Arguing for such a theory requires us to wade into the moral realm, where most of the claims are not testable or susceptible to deductive proof. I have no way of demonstrating decisively to anyone that the New Testament injunction in the previous paragraph is binding. I don't recognize many other of the obligations the Bible lays upon us, nor do I believe in the authority of scripture, so I can't even claim consistency in that regard. All I have to go on is an insight, which is either self-evident or not evident at all, that suffering is bad in itself.

Making these kinds of arguments against capital punishment -- with their terminal assumptions that can prove only as much as they originally take for granted -- will be regarded by many as a thankless task. Yet they are the only arguments that are available to us who oppose our current criminal justice system. If we want our society to be one without a death penalty and mass incarceration, this is the plane on which we have to think and argue. This is the only way to save the lives of the people on death row, and those who will join them in future.

The good news is that what we are asking for as abolitionists is in line with what a great number of people already wish. They just need actually to be confronted with the question and made to choose. 

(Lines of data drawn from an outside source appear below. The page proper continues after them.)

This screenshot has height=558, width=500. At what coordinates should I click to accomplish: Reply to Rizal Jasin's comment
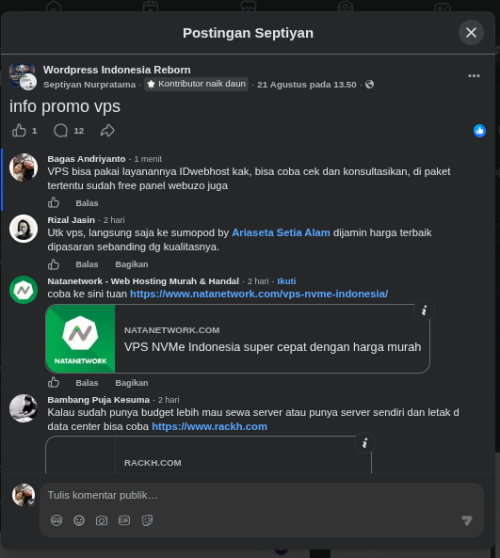point(87,264)
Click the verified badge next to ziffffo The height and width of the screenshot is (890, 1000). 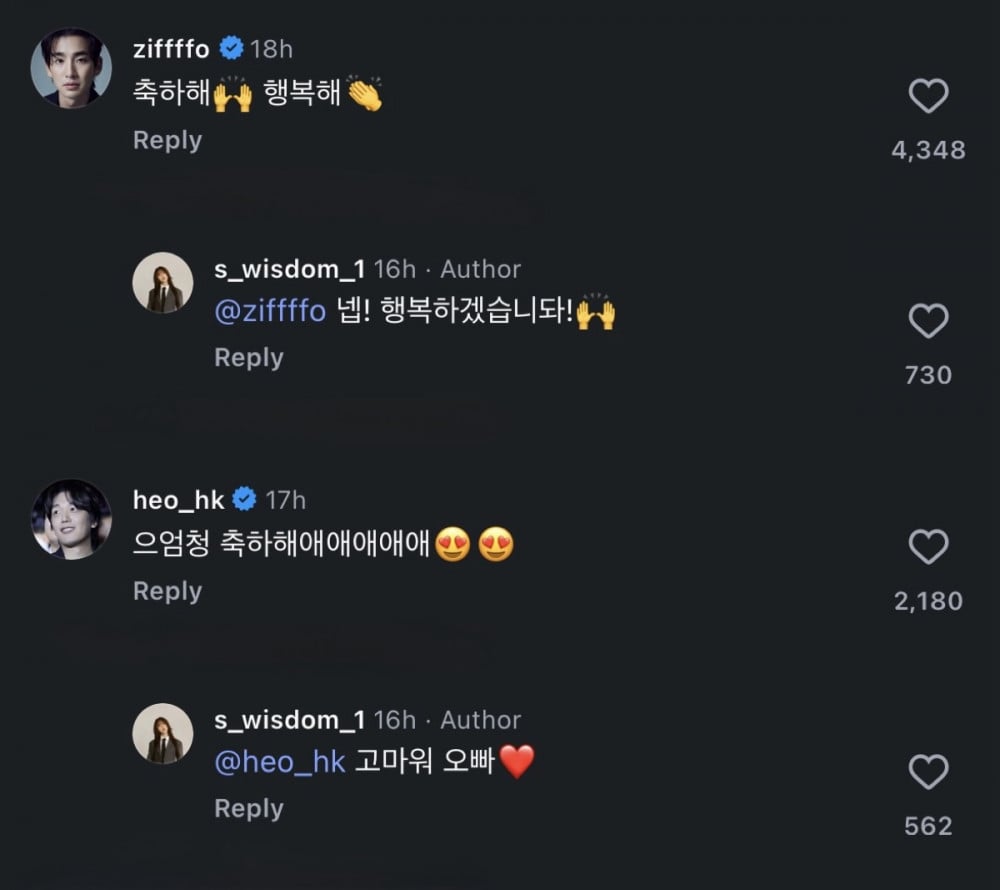point(231,49)
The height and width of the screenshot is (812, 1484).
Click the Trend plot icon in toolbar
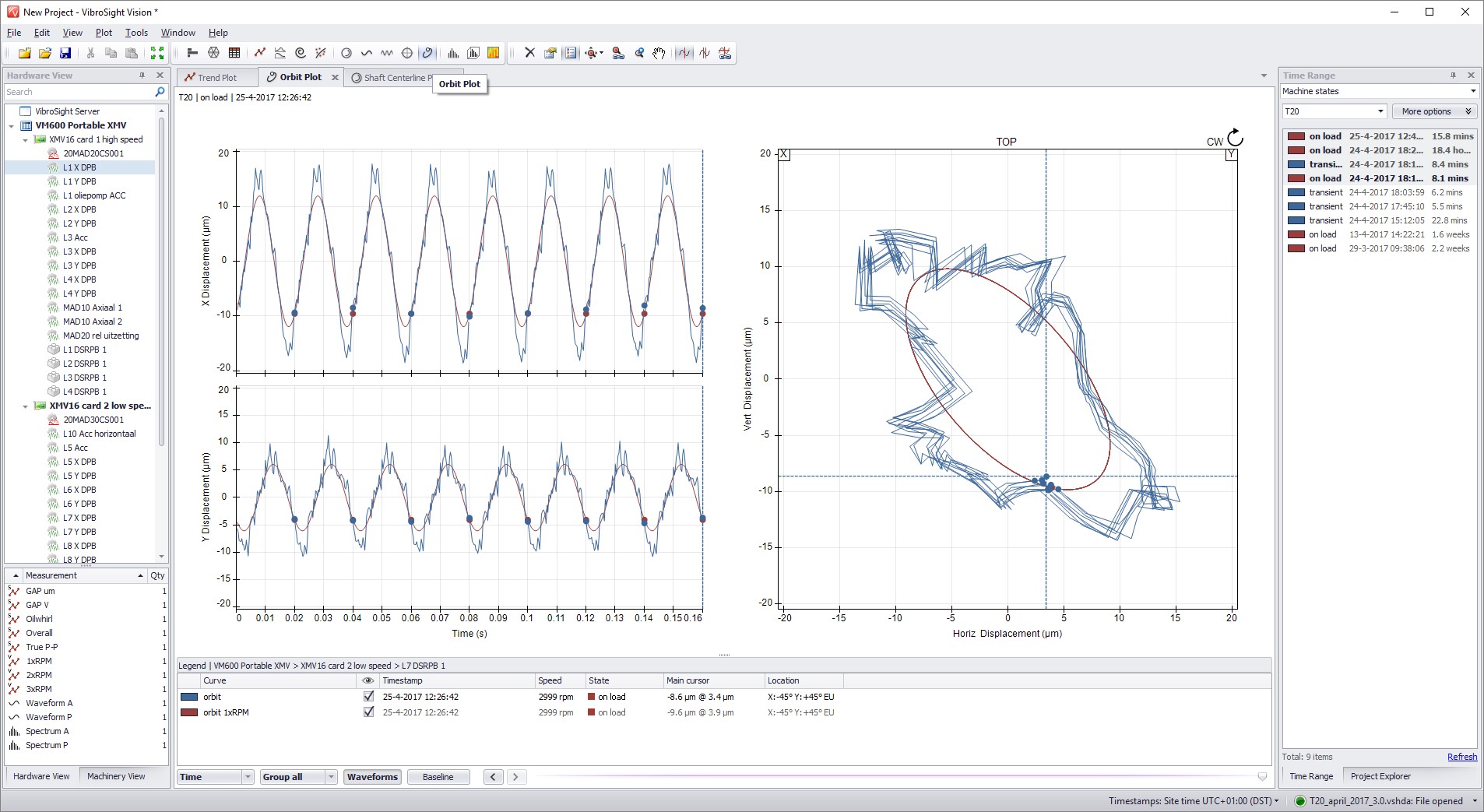(x=260, y=53)
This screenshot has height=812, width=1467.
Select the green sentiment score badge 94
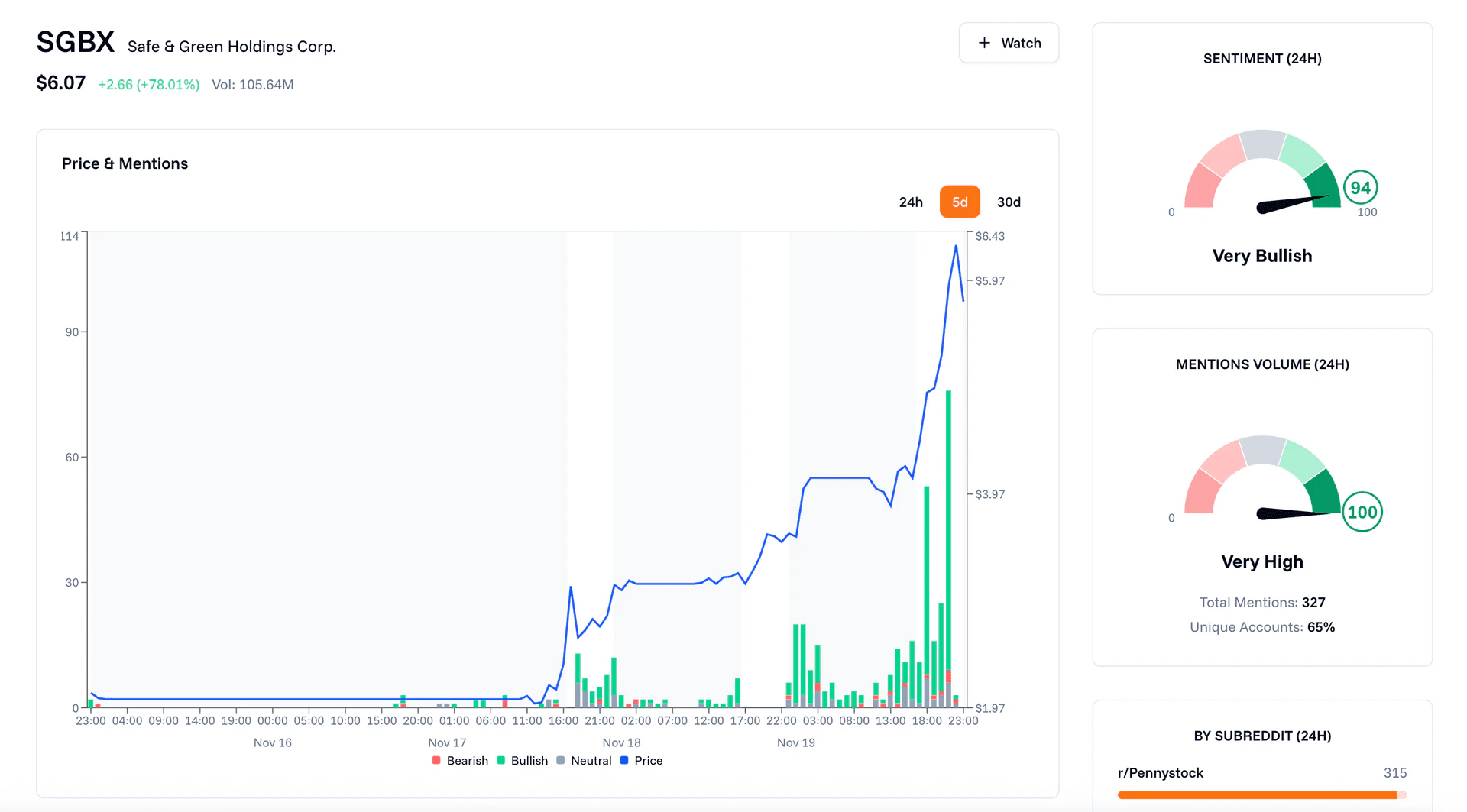(1360, 186)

We tend too frequently to assume that the default position of human beings is toward cruelty. I find there are a great many situations in which our first impulse is toward kindness, and it is only through a misguided sense of duty or obligation, rather than an instinct for sadism, that we do not obey it. As G.K. Chesterton once put it, jestingly, "most of us are wicked and [therefore] naturally prefer mercy." 

One is especially struck by the truth of this verdict on human nature when one hears from people who actually work on death row, who actually spend their lives with people our society has condemned to die. Most of them, it seems, have far more humane feelings toward the people they execute than do we citizens who ask them to perform that terrible duty. At the moment of execution, it always seems that everyone involved wishes they could reverse the judgment, that they could let the condemned person go free. 

The abolitionist message to America is that we can. We can do these things. We can give in to mercy. The alternative is not one we would wish upon ourselves. It is to go on acquiescing to a system none of us wants, but that no one has the energy to change. At the end of that road lies only the sort of awful perspicuous self-knowledge that Edgar Lee Master's "Circuit Judge" possessed: "[...] to lie speechless, yet with vision clear, / Seeing that even Hod Putt, the murderer, / Hanged by my sentence,/ Was innocent in soul compared with me."